● **SOURCE DOCUMENT**:

- - - - - - -

S.D. senators set meetings to investigate Republican leaders Langer, Greenfield

Capitol News Bureau
KELO Pierre Capitol building legislature

PIERRE, S.D. (KELO) — A special committee has scheduled two days of meetings next week for testimony about whether Senate Republican leader Kris Langer and Senate president pro tem Brock Greenfield were intoxicated while conducting business in the South Dakota Capitol during the final night and early morning of the 2020 legislative session.

The nine senators chosen by their caucuses to conduct the investigation will meet by teleconference, starting at 9 a.m. CT Tuesday, April 21, and at 9 a.m. CT Friday, April 24. Witnesses who wish to testify remotely must schedule their appearances by Monday through an email to Rachael.Person@sdlegislature.gov.

The meetings also will be conducted in room 414 of the Capitol. Attendance in the room will be limited to less than 10 people because of coronavirus COVID-19 restrictions.

The committee will look into allegations raised around 3 a.m. CT March 31 by Senator Phil Jensen, a Rapid City Republican, and into a formal probe that Senator Jim Bolin of Canton, who is Senate Republican assistant leader, and House Republican leader Lee Qualm of Platte requested.

The Legislature’s Executive Board voted 12-1 on April 2 to grant the Bolin-Qualm request. Greenfield, who is the board’s co-chair, and Langer are members but didn’t participate in the board’s final vote that was held after a closed session. Greenfield and Langer had voted earlier in the teleconference on other matters, including selection of a new director for the Legislative Research Council.

Senator Art Rusch, a Vermillion Republican, will chair the investigation panel. He is a retired state circuit judge. Senate Democratic leader Troy Heinert of Mission will be vice chair.

The other committee members are Republican senators Jim Stalzer of Sioux Falls, Margaret Sutton of Sioux Falls, Jim White of Huron, and Bolin; and Democratic senators Red Dawn Foster of Pine Ridge, Craig Kennedy of Yankton and Susan Wismer of Britton.

The Executive Board set a June 30 deadline for the committee to file a report. Langer, from Dell Rapids, and Greenfield, a Clark Republican, don’t have Republican or Democratic challengers for re-election this year.

- - - - - - -

● **EXERCISE DETAILS**: Resume the news report on the South Dakota Senate investigation of Langer and Greenfield after its final sentence, keeping its formal tone.

● **DATASET EXTRACT**:
- - - - - - -

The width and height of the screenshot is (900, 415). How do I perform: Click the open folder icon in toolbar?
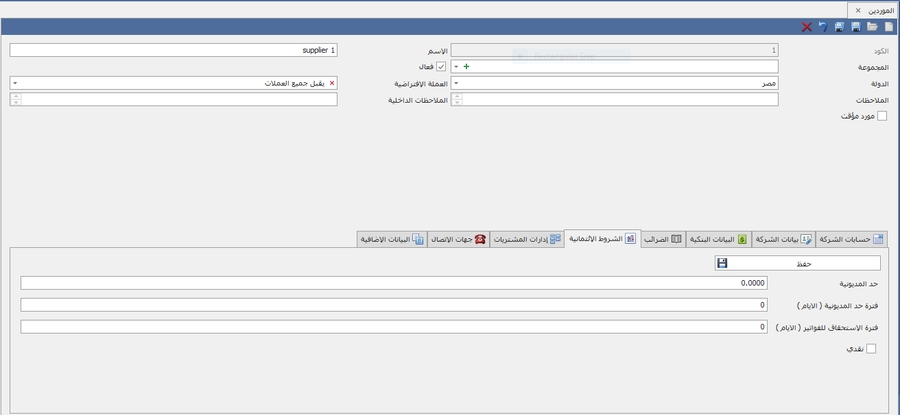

- - - - - - -

● **EXERCISE OUTPUT**:
Lieutenant Governor Larry Rhoden, in his role as Senate president, ruled Jensen’s motion was out of order. Jensen had been among a handful of Republican senators who were in the Senate chamber for most of the day March 30.

The senators, who also included Lance Russell of Hot Springs and Jeff Monroe of Pierre, left as the House of Representatives held hearings into the evening.

Governor Kristi Noem had introduced 10 new bills that day for emergency action because of COVID-19.

Most legislators stayed away from the Capitol that day and night, choosing to participate remotely through internet technology.

Greenfield and Langer were at the Capitol.

Several Republican and Democratic House members who were at the Capitol told KELOLAND News about what they were seeing that night and early morning.

A KELOLAND News reporter then went to committee room 412 and watched Langer and Greenfield participate in a House-Senate conference committee, then went to committee room 413 and watched the matter involving Langer, Greenfield and Rhoden in the room, and Jensen making his attempt over the remote technology.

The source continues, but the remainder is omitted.